[Records provided]
——————————

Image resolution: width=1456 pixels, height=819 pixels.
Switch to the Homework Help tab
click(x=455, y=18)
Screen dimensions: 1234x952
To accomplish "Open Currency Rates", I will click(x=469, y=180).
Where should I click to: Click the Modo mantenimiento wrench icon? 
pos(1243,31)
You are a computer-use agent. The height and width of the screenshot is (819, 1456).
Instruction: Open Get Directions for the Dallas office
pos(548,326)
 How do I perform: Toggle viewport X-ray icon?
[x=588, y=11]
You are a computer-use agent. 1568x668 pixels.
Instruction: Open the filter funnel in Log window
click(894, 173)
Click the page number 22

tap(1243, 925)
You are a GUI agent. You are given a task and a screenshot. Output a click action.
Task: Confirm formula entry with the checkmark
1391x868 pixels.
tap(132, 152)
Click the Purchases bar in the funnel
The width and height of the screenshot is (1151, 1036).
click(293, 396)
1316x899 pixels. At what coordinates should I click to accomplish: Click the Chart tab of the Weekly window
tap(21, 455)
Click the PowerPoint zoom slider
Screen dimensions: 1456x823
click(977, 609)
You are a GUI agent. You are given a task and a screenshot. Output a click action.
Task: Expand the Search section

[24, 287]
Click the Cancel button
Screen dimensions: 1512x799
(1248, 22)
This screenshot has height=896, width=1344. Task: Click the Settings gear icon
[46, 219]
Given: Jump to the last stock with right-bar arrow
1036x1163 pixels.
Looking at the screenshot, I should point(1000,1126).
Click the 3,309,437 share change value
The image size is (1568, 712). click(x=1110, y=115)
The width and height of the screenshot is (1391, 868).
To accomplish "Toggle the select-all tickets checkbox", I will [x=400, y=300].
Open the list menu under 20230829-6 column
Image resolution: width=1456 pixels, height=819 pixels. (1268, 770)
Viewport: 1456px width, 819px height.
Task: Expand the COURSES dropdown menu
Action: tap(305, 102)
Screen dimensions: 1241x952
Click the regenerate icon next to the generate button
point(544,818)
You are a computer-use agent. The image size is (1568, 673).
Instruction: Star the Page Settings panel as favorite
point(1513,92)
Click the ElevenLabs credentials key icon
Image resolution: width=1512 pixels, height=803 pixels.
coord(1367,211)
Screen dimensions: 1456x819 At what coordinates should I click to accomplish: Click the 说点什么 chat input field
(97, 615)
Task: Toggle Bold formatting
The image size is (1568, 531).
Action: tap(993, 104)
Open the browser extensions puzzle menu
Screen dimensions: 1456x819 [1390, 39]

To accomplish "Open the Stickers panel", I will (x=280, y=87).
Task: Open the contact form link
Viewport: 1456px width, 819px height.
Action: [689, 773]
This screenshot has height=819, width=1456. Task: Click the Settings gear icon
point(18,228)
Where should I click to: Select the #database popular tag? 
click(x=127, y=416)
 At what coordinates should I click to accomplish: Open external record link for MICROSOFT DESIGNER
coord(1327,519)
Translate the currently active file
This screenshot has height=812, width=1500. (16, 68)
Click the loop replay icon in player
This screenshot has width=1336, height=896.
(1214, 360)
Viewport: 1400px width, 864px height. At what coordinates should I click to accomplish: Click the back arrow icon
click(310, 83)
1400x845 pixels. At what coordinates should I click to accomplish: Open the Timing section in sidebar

——————————

[Assignment] The full listing above should be reproduced exactly.

[Your solution]
Image resolution: width=1456 pixels, height=819 pixels.
Switch to the Homework Help tab
click(x=455, y=18)
Screen dimensions: 1234x952
To accomplish "Open Currency Rates", I will click(x=469, y=180).
Where should I click to: Click the Modo mantenimiento wrench icon? 
pos(1243,31)
You are a computer-use agent. The height and width of the screenshot is (819, 1456).
Instruction: Open Get Directions for the Dallas office
pos(548,326)
 How do I perform: Toggle viewport X-ray icon?
[x=588, y=11]
You are a computer-use agent. 1568x668 pixels.
Instruction: Open the filter funnel in Log window
click(894, 173)
Click the page number 22

tap(1243, 925)
You are a GUI agent. You are given a task and a screenshot. Output a click action.
Task: Confirm formula entry with the checkmark
1391x868 pixels.
tap(132, 152)
Click the Purchases bar in the funnel
The width and height of the screenshot is (1151, 1036).
click(293, 396)
1316x899 pixels. At what coordinates should I click to accomplish: Click the Chart tab of the Weekly window
tap(21, 455)
Click the PowerPoint zoom slider
Screen dimensions: 1456x823
click(977, 609)
You are a GUI agent. You are given a task and a screenshot. Output a click action.
Task: Expand the Search section

[24, 287]
Click the Cancel button
Screen dimensions: 1512x799
(1248, 22)
This screenshot has height=896, width=1344. Task: Click the Settings gear icon
[46, 219]
Given: Jump to the last stock with right-bar arrow
1036x1163 pixels.
Looking at the screenshot, I should point(1000,1126).
Click the 3,309,437 share change value
The image size is (1568, 712). click(x=1110, y=115)
The width and height of the screenshot is (1391, 868).
To accomplish "Toggle the select-all tickets checkbox", I will [x=400, y=300].
Open the list menu under 20230829-6 column
Image resolution: width=1456 pixels, height=819 pixels. (1268, 770)
Viewport: 1456px width, 819px height.
Task: Expand the COURSES dropdown menu
Action: tap(305, 102)
Screen dimensions: 1241x952
Click the regenerate icon next to the generate button
point(544,818)
You are a computer-use agent. The image size is (1568, 673).
Instruction: Star the Page Settings panel as favorite
point(1513,92)
Click the ElevenLabs credentials key icon
Image resolution: width=1512 pixels, height=803 pixels.
coord(1367,211)
Screen dimensions: 1456x819 At what coordinates should I click to accomplish: Click the 说点什么 chat input field
(97, 615)
Task: Toggle Bold formatting
The image size is (1568, 531).
Action: tap(993, 104)
Open the browser extensions puzzle menu
Screen dimensions: 1456x819 [1390, 39]

To accomplish "Open the Stickers panel", I will (x=280, y=87).
Task: Open the contact form link
Viewport: 1456px width, 819px height.
Action: [689, 773]
This screenshot has height=819, width=1456. Task: Click the Settings gear icon
point(18,228)
Where should I click to: Select the #database popular tag? 
click(x=127, y=416)
 At what coordinates should I click to accomplish: Open external record link for MICROSOFT DESIGNER
coord(1327,519)
Translate the currently active file
This screenshot has height=812, width=1500. (16, 68)
Click the loop replay icon in player
This screenshot has width=1336, height=896.
(1214, 360)
Viewport: 1400px width, 864px height. At what coordinates should I click to accomplish: Click the back arrow icon
click(310, 83)
1400x845 pixels. At what coordinates should I click to accomplish: Open the Timing section in sidebar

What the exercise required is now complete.